A child is created with two parents and should be able to maintain a relationship with both throughout their lives. Whether this includes frequent contact, overnight access or shared living accommodations – the bond between both parents should be strong, for the best interest of the child. Far too many times, common situations arise that can cause grieve and anxiety for your children – that you may not be aware of.
Here are three things that can cause your child stress over the divorce that you need to avoid.
Keep Information About Divorce Basic
Children should be kept from any adult conversations or discussions pertaining to the divorce – especially if this includes reasons behind the split. It is never appropriate to mention infidelity to a child, nor is it appropriate to state specific reasons behind the split. Make sure that all conversations with friends and family are kept away from the children, as overhearing parts of adult discussions can lead to their own conclusions. Keep information about the divorce basic, with reasons of “it’s just not working out anymore” or “we’re just not getting along anymore”.
Keep Negativity to Yourself
Never mention anything negative about your spouse to your children, including any support or access visits. Remember that a child deserves a happy relationship with both parents, even if you believe otherwise. Make sure you ask friends and family members to limit conversations about the other party to private chats – when your children are in bed or when they’re not in the home. Calling your spouse names can cause stress and hurt as they feel they have to choose between the parents – which shouldn’t be the case.
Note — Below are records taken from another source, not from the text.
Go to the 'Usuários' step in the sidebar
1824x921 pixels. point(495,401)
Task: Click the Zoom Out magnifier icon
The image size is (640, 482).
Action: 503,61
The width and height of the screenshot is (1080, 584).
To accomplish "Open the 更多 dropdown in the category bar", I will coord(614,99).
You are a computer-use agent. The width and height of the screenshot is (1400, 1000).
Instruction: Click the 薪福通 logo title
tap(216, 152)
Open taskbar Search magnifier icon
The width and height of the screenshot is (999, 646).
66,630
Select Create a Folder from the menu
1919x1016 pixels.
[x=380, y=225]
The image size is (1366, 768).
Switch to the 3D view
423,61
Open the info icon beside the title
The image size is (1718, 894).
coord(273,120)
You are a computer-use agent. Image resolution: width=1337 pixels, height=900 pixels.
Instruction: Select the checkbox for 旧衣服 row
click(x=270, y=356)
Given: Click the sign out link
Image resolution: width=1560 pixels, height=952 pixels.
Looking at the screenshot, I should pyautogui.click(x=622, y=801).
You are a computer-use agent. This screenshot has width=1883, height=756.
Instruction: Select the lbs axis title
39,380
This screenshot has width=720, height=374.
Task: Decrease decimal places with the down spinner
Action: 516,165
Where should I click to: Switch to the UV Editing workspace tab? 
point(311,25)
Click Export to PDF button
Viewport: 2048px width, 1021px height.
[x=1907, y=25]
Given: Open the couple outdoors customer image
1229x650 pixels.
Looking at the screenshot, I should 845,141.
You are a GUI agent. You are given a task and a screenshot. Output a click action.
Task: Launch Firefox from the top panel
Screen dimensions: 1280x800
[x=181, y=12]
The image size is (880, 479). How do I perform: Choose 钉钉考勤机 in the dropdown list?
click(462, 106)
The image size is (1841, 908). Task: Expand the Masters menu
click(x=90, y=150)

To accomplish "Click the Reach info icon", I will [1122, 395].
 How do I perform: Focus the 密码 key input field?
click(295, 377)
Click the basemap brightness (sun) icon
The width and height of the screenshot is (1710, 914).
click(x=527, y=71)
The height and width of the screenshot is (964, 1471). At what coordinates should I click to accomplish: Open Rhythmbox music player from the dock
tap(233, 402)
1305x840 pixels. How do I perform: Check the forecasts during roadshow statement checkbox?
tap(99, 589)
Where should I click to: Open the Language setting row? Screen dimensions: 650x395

Never Argue or Fight in Front of the Children
Kids are sponges – they absorb everything they see and hear, using it to form an opinion on the situation. Creating negative environments (with fights, screaming or physical altercations) does nothing but teach the child that the new change is a negative one. Regardless of the situation, make the commitment to never bring conversations or disagreements up in front of the kids – saving important conversations for other times that the two of you can discuss things privately and calmly.
Don’t Put Blame on the Other Parent
Similar to that of the reasoning behind the divorce, it’s important that children not hear a parent blaming another for the separation. This is true for any situation in which a child wants answers, “why does daddy have to leave?” should not be answered with “because he wants to start a new family.” Instead, offer a simple explanation of, “he doesn’t live here anymore.”
By shifting the focus away from hurt and blame, your children will begin adapting to the new environment – without feeling like they have to take sides or make judgements against the “lesser” parent. The ability to absorb into the new routine will become less painful for everyone involved if both parents commit to being pleasant and courteous.